Ariesgo de parecer necios, pero en aras de la sensatez y del equilibrio que permite prevenir tragedias y salvar vidas, en esta festividad de la Nochebuena hacemos un llamado a la moderación y a un disfrute sano y seguro en el ambiente familiar.
Es en esta esfera de vínculos afectivos y de amistad estrecha y sincera donde tiene mayor sentido y significado la cena del 24 de diciembre, una tradición que se ha mantenido a pesar de la pérdida de valores esenciales en la sociedad.
Aunque esta y otras fechas navideñas son acompañadas de fiestas encendidas y licores, algo que ya es consustancial a este período, pese a los predicamentos religiosos, la gente debe entender la necesidad de preservar la integridad propia y la de los demás.

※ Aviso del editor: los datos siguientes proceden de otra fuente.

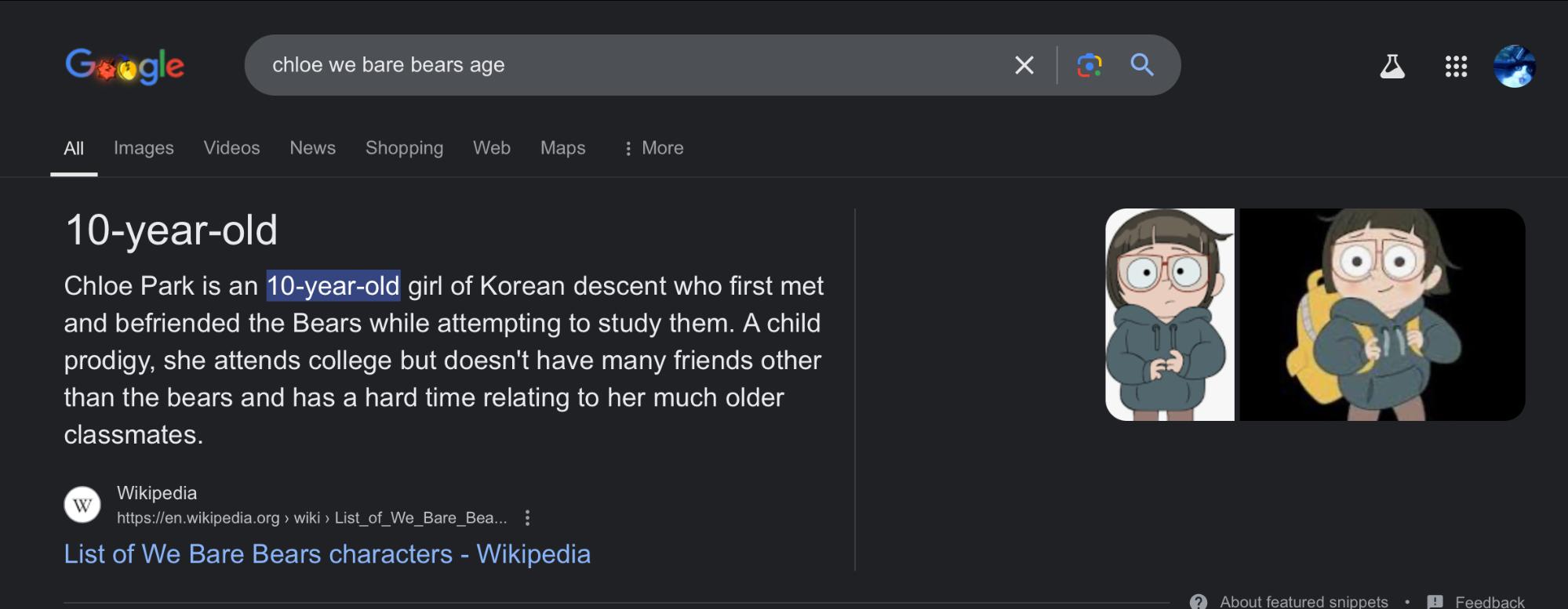The height and width of the screenshot is (609, 1568).
Task: Clear the search query with the X icon
Action: click(1024, 65)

La ingesta excesiva de bebidas tiende a alterar los ánimos y es frecuentemente el elemento desencadenante de trifulcas en que algunos mueren y otros resultan heridos, en un período donde debería prevalecer la confraternidad y la reflexión.
Tampoco resulta ocioso unirse al llamado que hacen las autoridades, particularmente AMET para que choferes, conductores y motociclistas sean aun mucho más cuidadosos, evitando excesos de velocidad y giros imprudentes.
Las restricciones para el tránsito de vehículos pesados durante la festividad es una medida pertinente, pues permite mantener las autopistas más despejadas y mejorar el ritmo vehicular, pero los choferes de autobuses deberán poner de su parte y desplazarse a velocidades moderadas.
Los programas de vigilancia y supervisión del tránsito en calles y carreteras, que la Autoridad Metropolitana de Transporte aplica en estos días con mayor intensidad, deben ser respetados con estricta rigurosidad, pues están llamados a evitar hechos trágicos.
Al igual que los brigadistas y voluntarios de la Defensa Civil, los agentes de la AMET estarán realizando una vital faena mientras otros ciudadanos disfrutan a sus anchas, en ocasiones sin advertir las consecuencias negativas de actuaciones irresponsables y desaprensivas.
Es de esperar, pues, que la moderación se imponga por encima de esta irrefrenable ansia festiva.